Lo que sí incluía la propuesta de Walker era un complejo plan que iniciaba en el despacho mismo del Secretario de Estado, pasaba por el del presidente Cristiani, los del presidente de la Corte Suprema de Justicia y el Fiscal General salvadoreños, y terminaba en el escritorio del juez Ricardo Zamora, el hombre que firmó las condenas en 1992.

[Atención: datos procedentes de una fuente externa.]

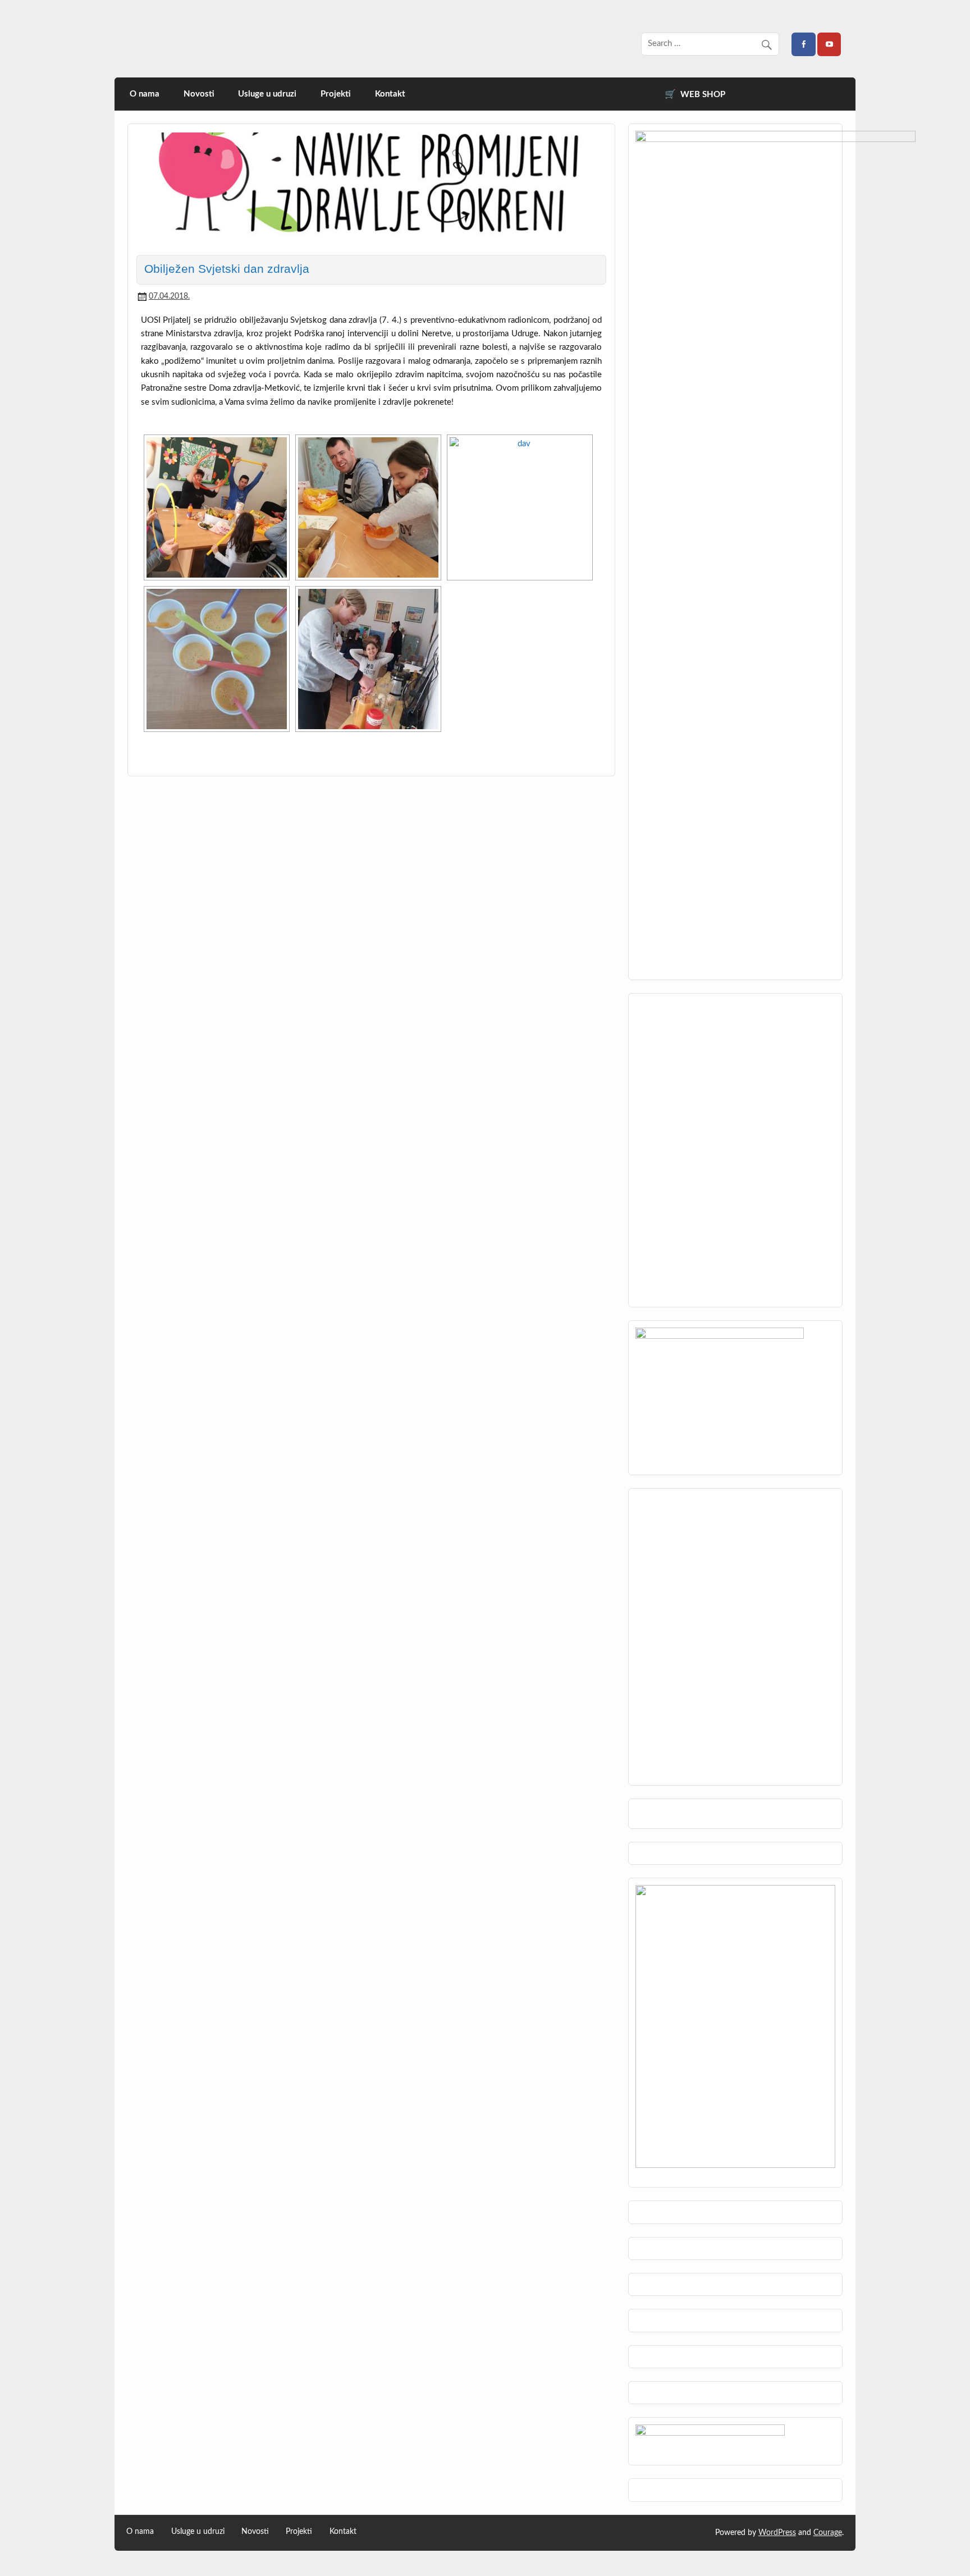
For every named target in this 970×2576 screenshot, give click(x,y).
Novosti (199, 94)
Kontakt (390, 94)
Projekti (336, 94)
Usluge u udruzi (267, 94)
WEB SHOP (702, 94)
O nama (144, 94)
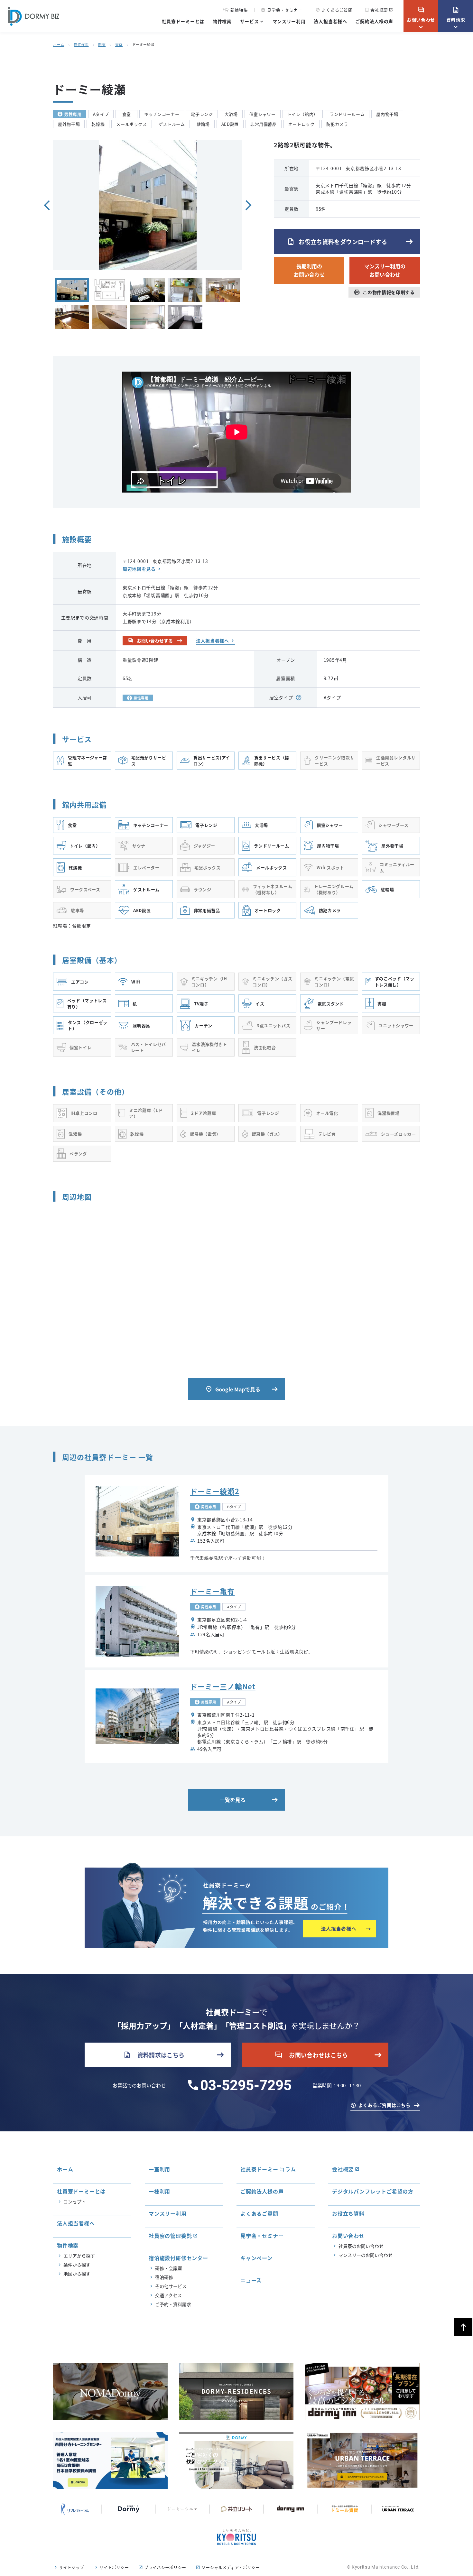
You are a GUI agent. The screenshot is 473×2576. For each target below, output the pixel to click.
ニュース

La embajada recomendaba hacer un esfuerzo para lograr un trato con Espinoza Guerra a cambio de la “exposición total y de su testimonio contra sus superiores”. Los elementos de ese trato incluirían: desistir de los cargos criminales contra el teniente, libertad condicional para él y su familia en los Estados Unidos y ayuda financiera para que se establezca (Walker sugiere que Cristiani dé parte del dinero).

El diplomático sugiere, incluso, un curso de acción que debía empezar con la visita de un oficial estadounidense no especificado a una “fuente” que tenía contacto con el teniente: “La fuente puede hablar con claridad con Espinoza y decirle que enfrente una sentencia de 30 años; tratará de convencerlo de que no hay futuro en proteger a altos mandos y de que debería hacer un trato”.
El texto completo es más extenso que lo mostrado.